Baca juga: Membela Timor Timur, Meretas Indonesia
Luka Tentara Seroja
Jeane Nainggolan tidak pernah melihat jasad suaminya. Laki-laki itu, Letnan D. J. Nainggolan, meninggal kala bertugas dalam unit medis Komando Cadangan Strategis Angkatan Darat (Kostrad) semasa Operasi Seroja.
“Pada awal 1979, dia hanya disodorkan sebuah peti mati yang disebut berisi jasad suaminya. Tapi dia tidak diizinkan membukanya. Bahkan sekarang, anak-anaknya hanya setengah yakin jenazahnya adalah miliknya,” sebut Garry van Klinken dalam "Indonesian Casualties in East Timor, 1975-1999: Analysis of an Official List" yang dimuat di jurnal Indonesia (Oktober 2005).
Sementara Etri Ratnasari dalam Operasi Seroja 1975-1978 Di Timor Timur: Kajian Tentang Abri-AD mencatat, pada 1975 sebanyak 147 prajurit ABRI tewas dalam Operasi Seroja. Pada 1976, angka tersebut bertambah menjadi 351 orang, disusul 242 orang pada 1977, dan 379 orang pada 1978.

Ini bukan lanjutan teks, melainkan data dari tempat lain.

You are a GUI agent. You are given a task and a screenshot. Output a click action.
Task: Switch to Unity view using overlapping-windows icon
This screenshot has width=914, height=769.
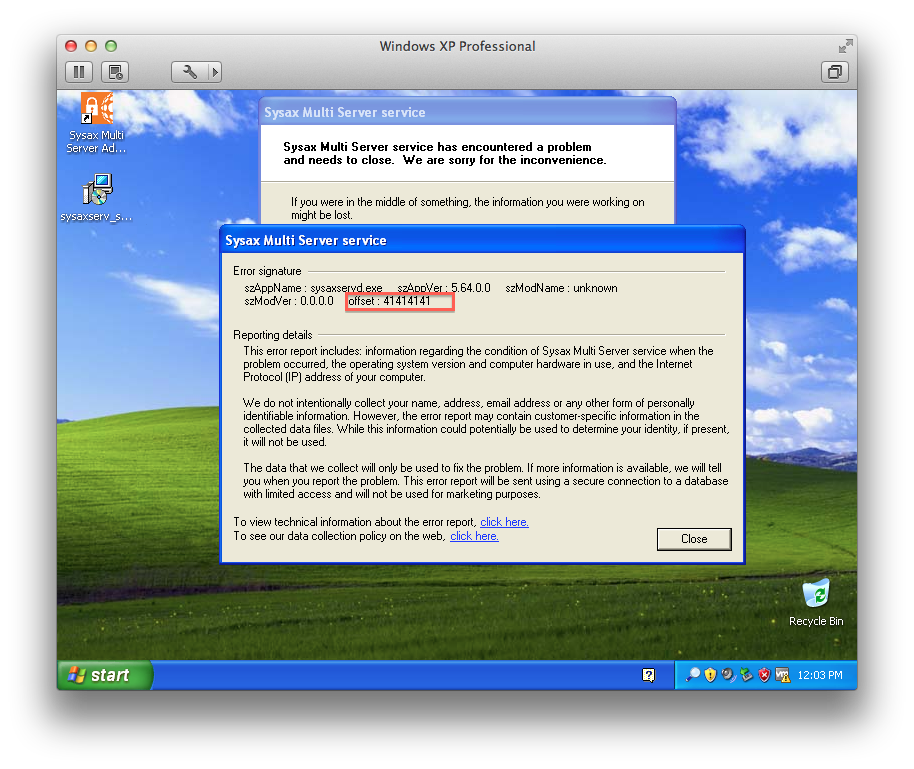(834, 72)
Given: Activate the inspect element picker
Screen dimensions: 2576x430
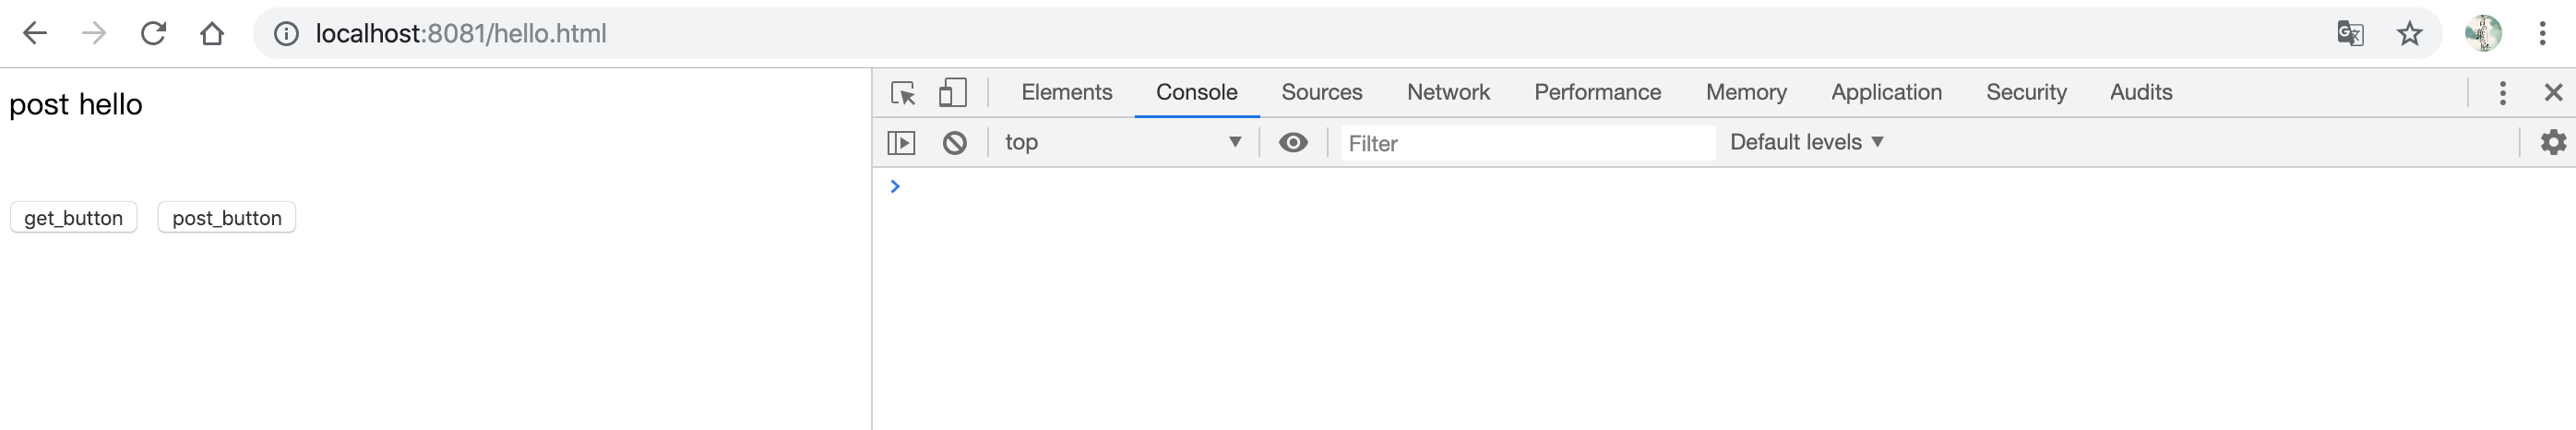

Baca juga: Konco-konco Benny Moerdani dari Batujajar
Seperti halnya Timor Lorosae yang pada saat dikuasai Portugis hanya memiliki 30 km jalan beraspal, laju Operasi Seroja juga tidak selalu mulus. Dalam Menyaksikan 30 Tahun Pemerintahan Otoriter Soeharto (2016), Salim Said mencatat, saat tiba di Dili, pasukan penerjun malah saling baku tembak.
Informasi intelijen pun tidak akurat. Misalnya, Sungai Komoro yang dikabarkan penuh buaya, nyatanya kering dan tidak berbuaya.
Selain itu, Letjen Sayidiman Surjohadiprodjo menyatakan betapa semrawutnya perencanaan Operasi Seroja. Menurutnya, ijin Operasi Seroja yang disampaikan Panglima ABRI Jenderal TNI Maraden Panggabean kepadanya adalah operasi intelijen. Namun, Benny Moerdani menyalahartikannya dengan menggelar operasi konvensional disertai operasi lintas udara.
“Kesalahan strategis dalam kampanye militer di Timor Timur dulu adalah merebut kota-kota besar dengan sangat tergesa-gesa, tanpa terlebih dahulu mengepungnya dari pedalaman atau desa-desa,” ungkap A.M. Hendropriyono, yang pernah menjadi perwira Kopassus dan bertugas di Timor Lorosae.